The backlog and dispatch queue are the bridge between raw intent and available agent capacity.

The long-term vision is that Farmslot can continuously ingest ideas, refine them with the human, break them down into actionable work, and dispatch the right item when a safe slot becomes available.

This area is still an active architecture direction, not a finished contract. The important product intent is that external systems can feed the loop, while Farmslot becomes the central place where intent is refined into supervised agent work.

Illustrated backlog and dispatch queue product mockup

Why it matters

Once you have many slots across multiple machines, the bottleneck shifts.

The problem is no longer only “can an agent implement this?” It becomes:

  • Which work should run next?
  • Is the task scoped enough for an agent?
  • Which runner/model/profile should handle it?
  • Which project adapter and validation recipe apply?
  • Is a slot safe and available?
  • What evidence will the operator need at the end?

Queue model

Intake paths

Voice capture is one intake path, and the canonical voice-to-backlog flow lives in Mobile Companion. Other sources can include GitHub, Jira, issue trackers, docs, meeting notes, or existing project backlogs.

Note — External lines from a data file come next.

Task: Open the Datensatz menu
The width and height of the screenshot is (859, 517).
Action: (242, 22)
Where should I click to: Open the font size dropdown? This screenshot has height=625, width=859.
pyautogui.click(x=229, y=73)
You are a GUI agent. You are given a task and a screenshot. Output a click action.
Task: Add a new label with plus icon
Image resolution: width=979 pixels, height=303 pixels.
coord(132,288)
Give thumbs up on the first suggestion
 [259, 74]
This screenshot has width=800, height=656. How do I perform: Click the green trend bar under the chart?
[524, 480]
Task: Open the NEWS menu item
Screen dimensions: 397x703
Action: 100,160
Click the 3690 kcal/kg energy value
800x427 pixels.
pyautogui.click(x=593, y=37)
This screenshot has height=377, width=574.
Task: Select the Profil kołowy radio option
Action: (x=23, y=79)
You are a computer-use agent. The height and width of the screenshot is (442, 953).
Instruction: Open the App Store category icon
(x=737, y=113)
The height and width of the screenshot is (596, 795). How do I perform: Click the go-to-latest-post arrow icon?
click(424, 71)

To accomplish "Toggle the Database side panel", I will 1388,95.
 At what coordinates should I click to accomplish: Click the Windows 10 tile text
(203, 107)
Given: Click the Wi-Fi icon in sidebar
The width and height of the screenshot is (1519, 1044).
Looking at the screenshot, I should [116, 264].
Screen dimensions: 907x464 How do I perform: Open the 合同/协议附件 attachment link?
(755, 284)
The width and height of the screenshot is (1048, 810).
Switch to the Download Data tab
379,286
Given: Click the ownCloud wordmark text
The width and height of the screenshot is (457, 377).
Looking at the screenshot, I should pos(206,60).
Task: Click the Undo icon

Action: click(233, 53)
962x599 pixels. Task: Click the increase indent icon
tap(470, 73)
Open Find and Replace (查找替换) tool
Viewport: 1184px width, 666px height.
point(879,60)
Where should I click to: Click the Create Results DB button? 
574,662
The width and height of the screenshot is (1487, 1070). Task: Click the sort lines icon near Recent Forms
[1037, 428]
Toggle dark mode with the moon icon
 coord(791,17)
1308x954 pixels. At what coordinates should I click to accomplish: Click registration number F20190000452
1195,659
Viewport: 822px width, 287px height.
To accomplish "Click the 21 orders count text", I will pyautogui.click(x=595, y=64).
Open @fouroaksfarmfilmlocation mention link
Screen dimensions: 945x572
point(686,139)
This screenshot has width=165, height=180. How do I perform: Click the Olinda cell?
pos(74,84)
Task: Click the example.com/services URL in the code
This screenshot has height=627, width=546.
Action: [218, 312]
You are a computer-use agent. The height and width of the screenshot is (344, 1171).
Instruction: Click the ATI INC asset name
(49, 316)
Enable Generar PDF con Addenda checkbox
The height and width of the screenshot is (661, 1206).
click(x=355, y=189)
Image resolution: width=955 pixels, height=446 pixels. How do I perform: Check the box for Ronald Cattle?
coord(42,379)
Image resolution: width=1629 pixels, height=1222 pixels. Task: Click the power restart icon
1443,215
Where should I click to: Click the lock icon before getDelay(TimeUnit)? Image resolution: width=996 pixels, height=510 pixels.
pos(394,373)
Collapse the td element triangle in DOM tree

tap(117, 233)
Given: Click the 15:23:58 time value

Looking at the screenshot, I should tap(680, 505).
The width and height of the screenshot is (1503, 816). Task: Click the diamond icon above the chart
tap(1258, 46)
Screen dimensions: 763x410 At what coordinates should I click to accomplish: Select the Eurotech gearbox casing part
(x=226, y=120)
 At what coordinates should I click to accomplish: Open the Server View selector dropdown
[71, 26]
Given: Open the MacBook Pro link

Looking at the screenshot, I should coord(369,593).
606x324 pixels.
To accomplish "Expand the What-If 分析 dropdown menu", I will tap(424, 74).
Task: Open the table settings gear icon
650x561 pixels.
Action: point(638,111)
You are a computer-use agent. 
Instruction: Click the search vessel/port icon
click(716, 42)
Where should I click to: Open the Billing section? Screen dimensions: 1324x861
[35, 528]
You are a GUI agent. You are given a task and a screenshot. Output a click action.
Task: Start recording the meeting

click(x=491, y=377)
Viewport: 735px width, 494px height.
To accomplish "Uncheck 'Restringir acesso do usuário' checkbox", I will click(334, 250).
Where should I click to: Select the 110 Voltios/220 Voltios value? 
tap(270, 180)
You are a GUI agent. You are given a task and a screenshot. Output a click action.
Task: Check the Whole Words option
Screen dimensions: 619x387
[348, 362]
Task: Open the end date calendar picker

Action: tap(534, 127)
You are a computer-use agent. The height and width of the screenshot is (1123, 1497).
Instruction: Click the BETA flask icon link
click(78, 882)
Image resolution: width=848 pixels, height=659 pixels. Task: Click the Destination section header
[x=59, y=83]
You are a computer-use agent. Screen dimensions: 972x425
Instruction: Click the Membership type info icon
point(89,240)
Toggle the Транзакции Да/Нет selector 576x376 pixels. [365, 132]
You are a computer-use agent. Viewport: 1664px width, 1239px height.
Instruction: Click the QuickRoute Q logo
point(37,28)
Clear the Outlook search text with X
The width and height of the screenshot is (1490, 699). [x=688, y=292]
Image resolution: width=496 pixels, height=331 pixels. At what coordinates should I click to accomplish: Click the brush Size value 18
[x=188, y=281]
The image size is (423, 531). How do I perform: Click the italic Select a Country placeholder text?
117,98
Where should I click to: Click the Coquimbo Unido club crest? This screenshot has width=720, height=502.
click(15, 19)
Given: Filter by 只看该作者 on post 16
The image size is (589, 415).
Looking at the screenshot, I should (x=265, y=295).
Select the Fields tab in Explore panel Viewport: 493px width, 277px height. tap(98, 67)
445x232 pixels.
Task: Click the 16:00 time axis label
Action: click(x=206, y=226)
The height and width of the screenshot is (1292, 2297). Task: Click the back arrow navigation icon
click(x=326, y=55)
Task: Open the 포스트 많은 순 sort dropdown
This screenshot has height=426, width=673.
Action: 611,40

Those systems should be inputs, not the place where the agent-work loop fragments. Farmslot's backlog is where raw intent gets centralized, refined with the operator, broken into dispatchable items, and connected to slots, runners, evidence, and approval gates.

Human-in-the-loop refinement

Backlog automation should not mean raw ideas go straight to execution. The target loop is collaborative:

  1. ingest a rough idea or external issue;
  2. ask clarifying questions or propose a breakdown;
  3. let the operator adjust priority, scope, risk, and taste;
  4. create smaller dispatch candidates with acceptance criteria and evidence expectations;
  5. keep only ready work eligible for automatic dispatch.

Constant roadmap ingestion

The eventual system should behave like a living roadmap queue:

  • ideas enter continuously from voice, external systems, and operator notes;
  • the system refines, deduplicates, and prioritizes them with the human;
  • available slots pull ready work when policy allows;
  • evidence returns to the human;
  • learnings improve future task generation and validation.

The operator remains in control of judgment and approval, while the mechanical parts of intake, refinement, queueing, dispatch, and evidence collection become continuous.